Determination of aromatization of 19-oxygenated 16 alpha-hydroxyandrostenedione with human placental microsomes by high-performance liquid chromatography coupled with coulometric detection.

A sensitive assay of aromatization of 16 alpha-hydroxylated androgens, 16 alpha-hydroxyandrostenedione (16 alpha-OHA), 16 alpha,19-dihydroxyandrostenedione [16 alpha,19-(OH)2A], and 16 alpha-hydroxy-19-oxo androstenedione (16 alpha-OH-19-oxo A), was developed using reversed phase high-performance liquid chromatography with a coulometric detector. The estrogens, estriol and 16 alpha-hydroxyestrone, were simultaneously detected in quantities as low as 300 pg of the estrogens formed in an assay by an internal standard method.
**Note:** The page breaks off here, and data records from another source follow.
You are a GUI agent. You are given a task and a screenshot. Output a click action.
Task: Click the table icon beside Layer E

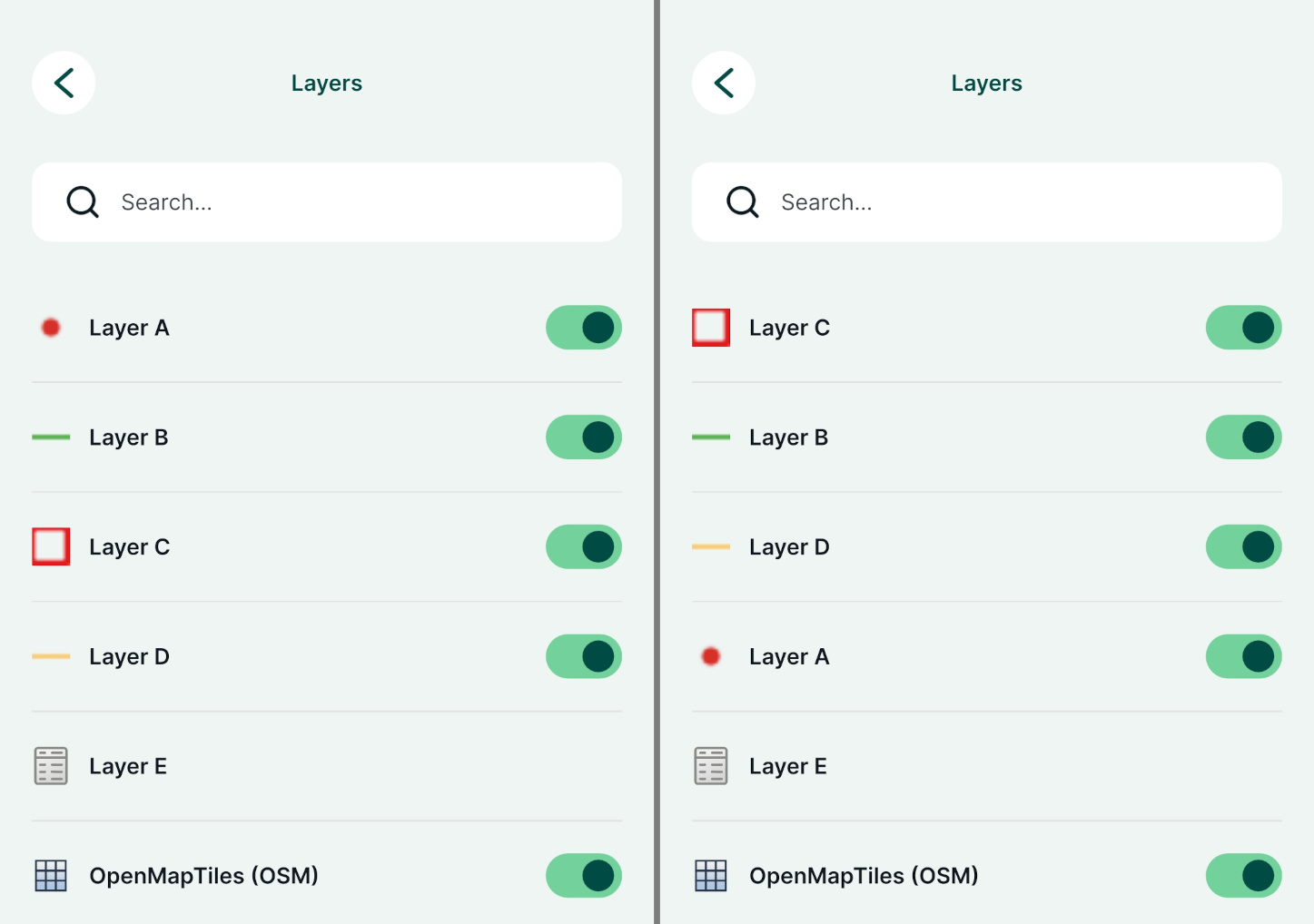51,765
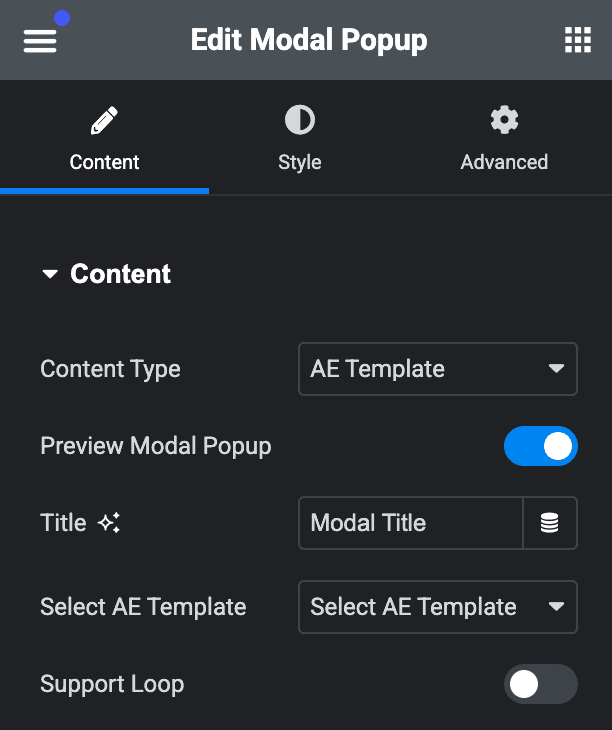
Task: Disable the Preview Modal Popup toggle
Action: 540,446
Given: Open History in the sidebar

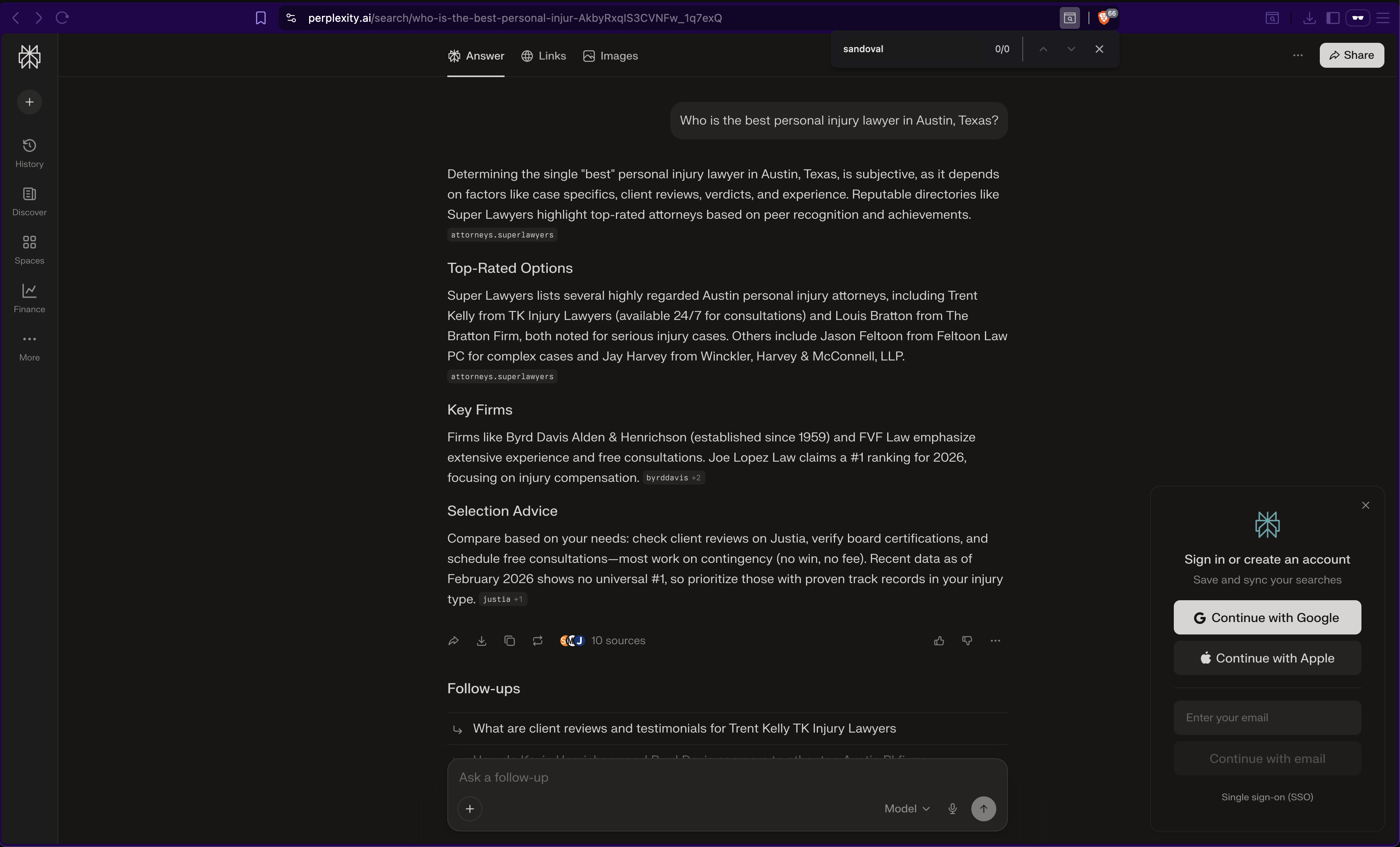Looking at the screenshot, I should pyautogui.click(x=29, y=152).
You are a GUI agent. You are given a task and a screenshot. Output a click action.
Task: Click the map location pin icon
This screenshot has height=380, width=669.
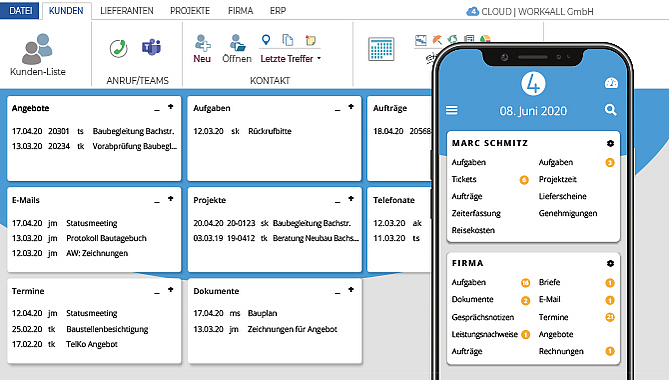[266, 40]
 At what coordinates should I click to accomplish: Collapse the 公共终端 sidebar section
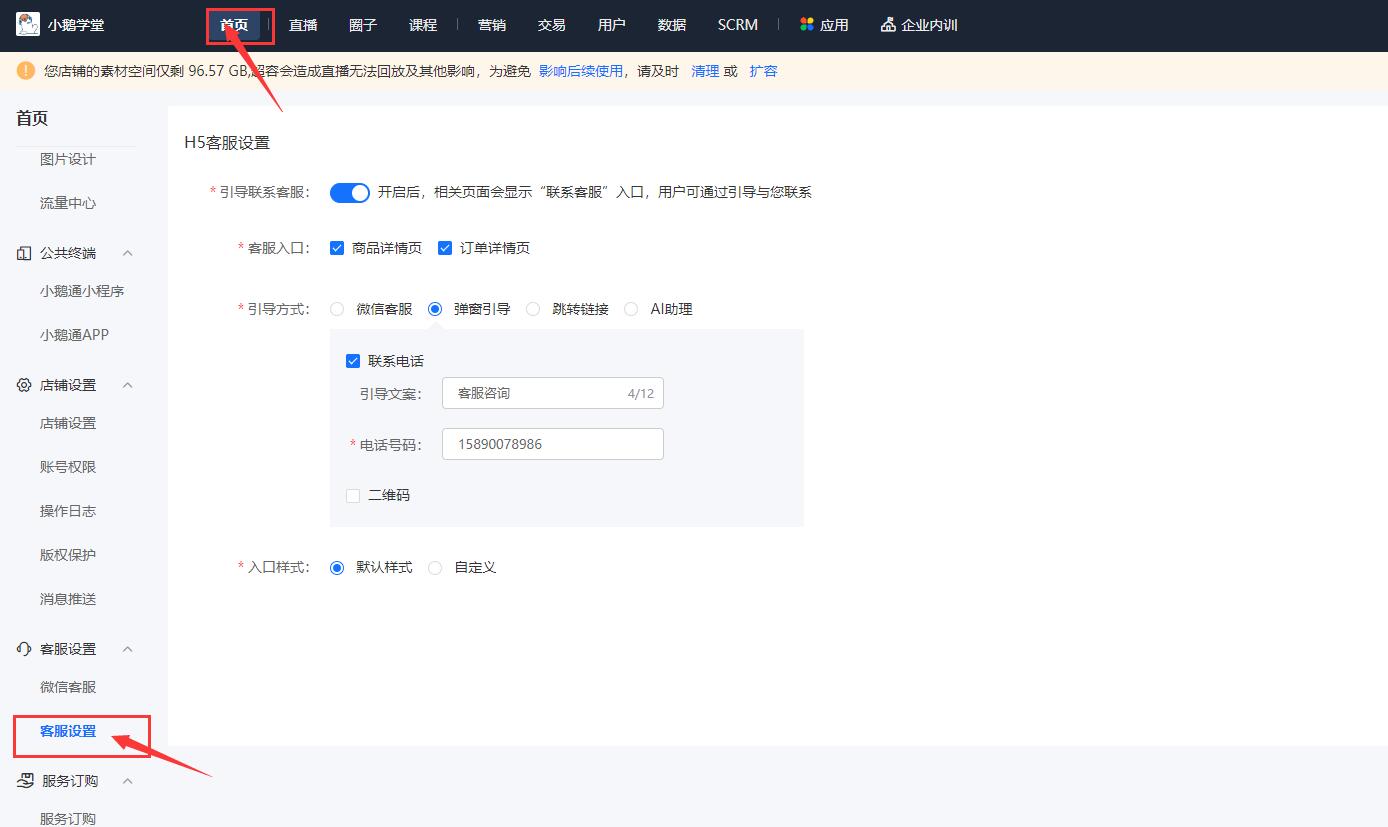click(127, 252)
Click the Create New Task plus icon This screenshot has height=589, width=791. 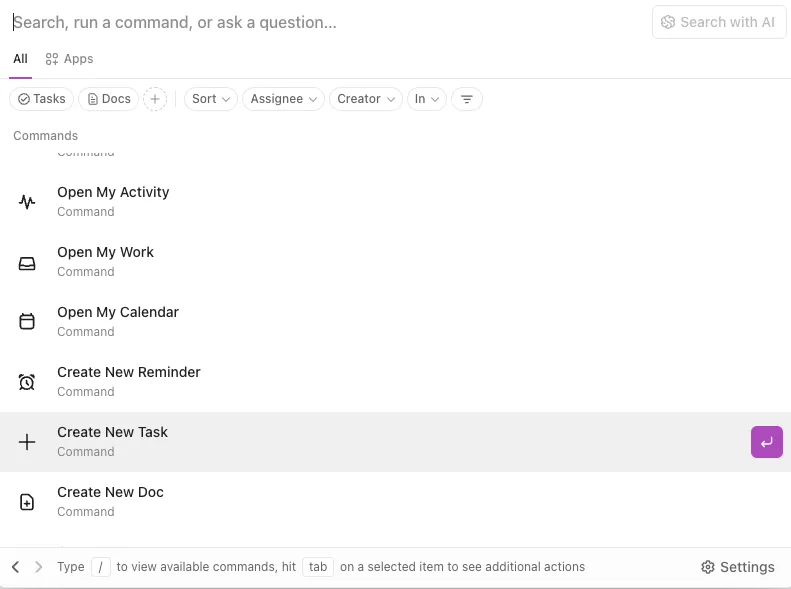(x=27, y=442)
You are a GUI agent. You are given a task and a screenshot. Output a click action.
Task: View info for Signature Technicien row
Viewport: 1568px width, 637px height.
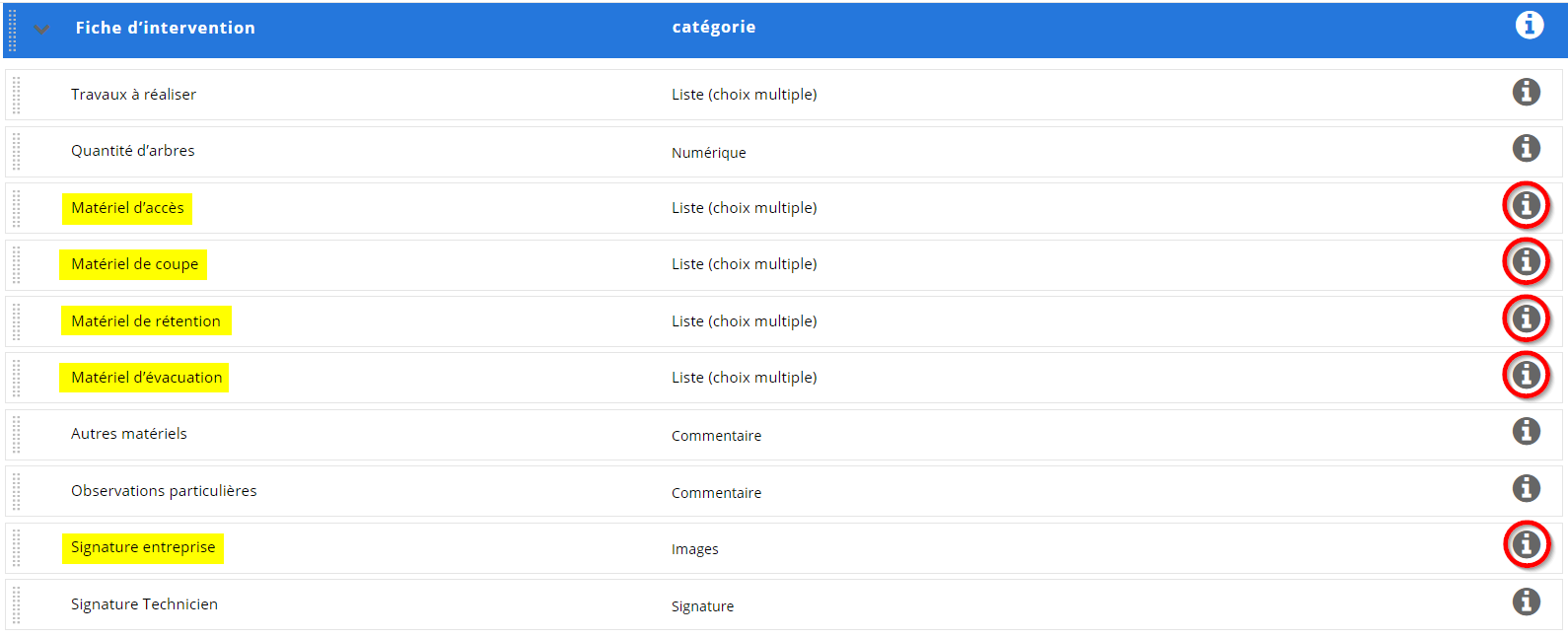click(1527, 602)
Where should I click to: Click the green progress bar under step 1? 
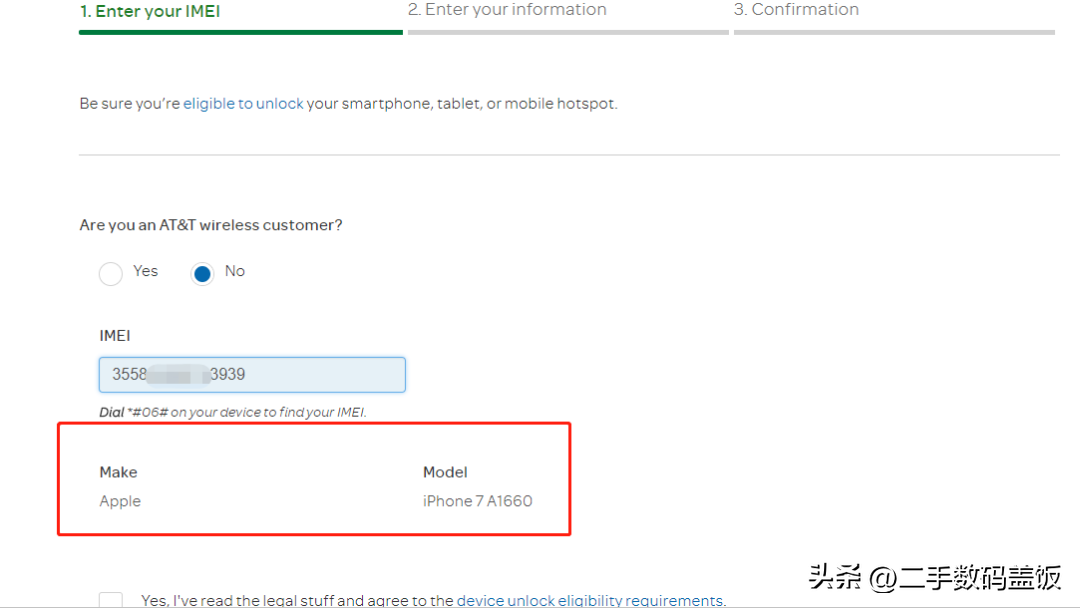pyautogui.click(x=240, y=32)
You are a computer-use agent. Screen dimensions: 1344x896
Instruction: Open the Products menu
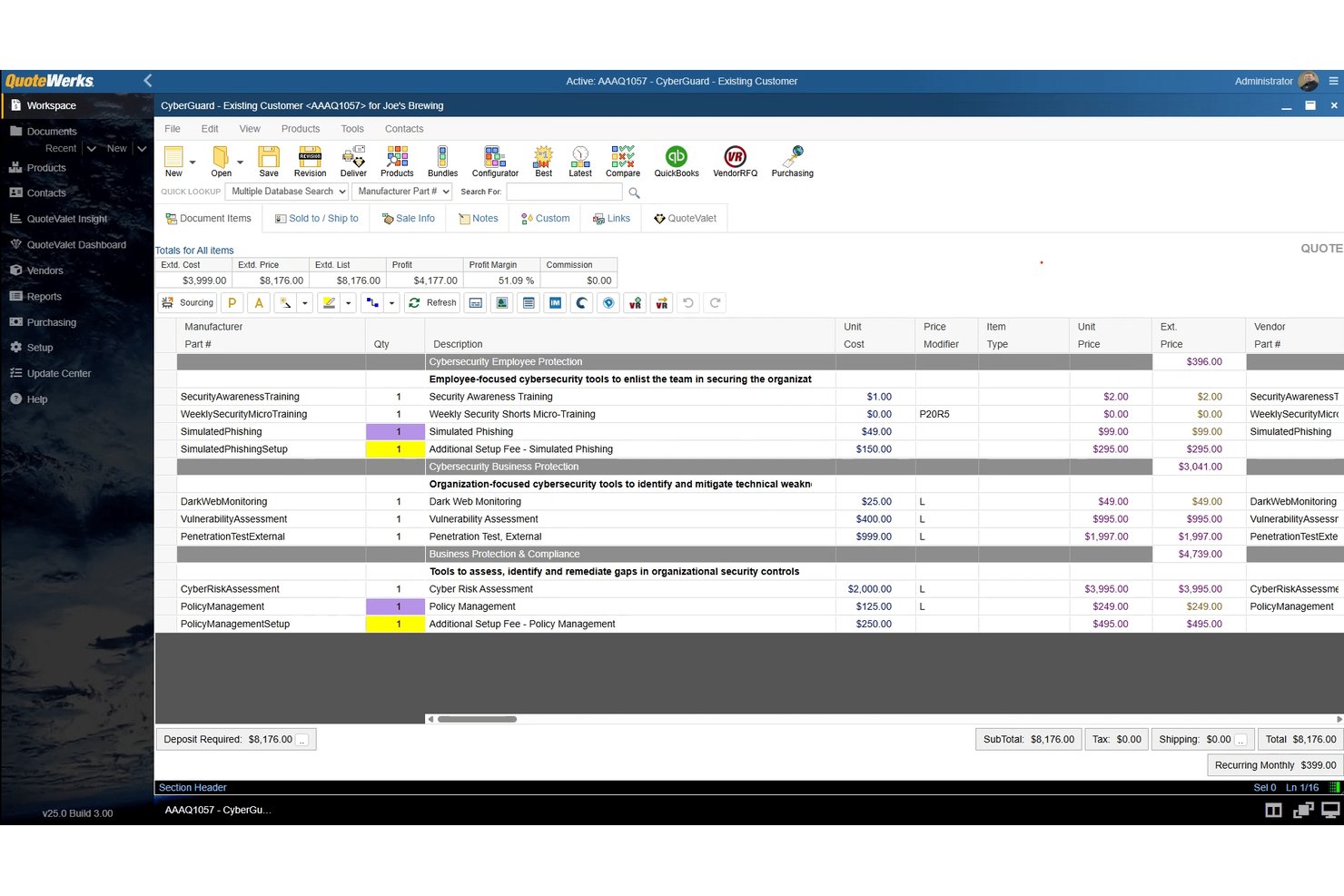coord(301,129)
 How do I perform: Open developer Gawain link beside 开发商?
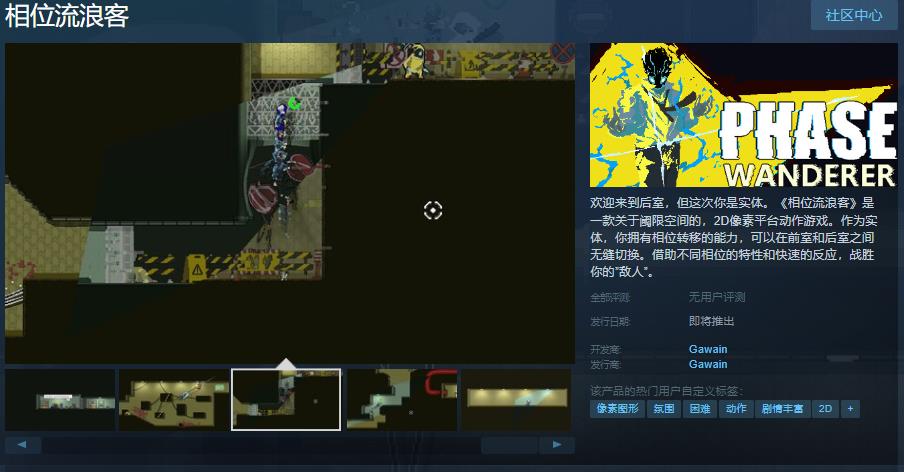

Apparent Km and Vmax of the microsomal aromatase for 16 alpha-OHA, 16 alpha,19-(OH)2A or 16 alpha-OH-19-oxo A were 1.06, 4.00 or 571 microM and 0.014, 0.087 or 1.67 pmol/min/micrograms protein, respectively. The results show that the 19-oxo steroid has extremely low affinity for aromatase relative to the other substrates.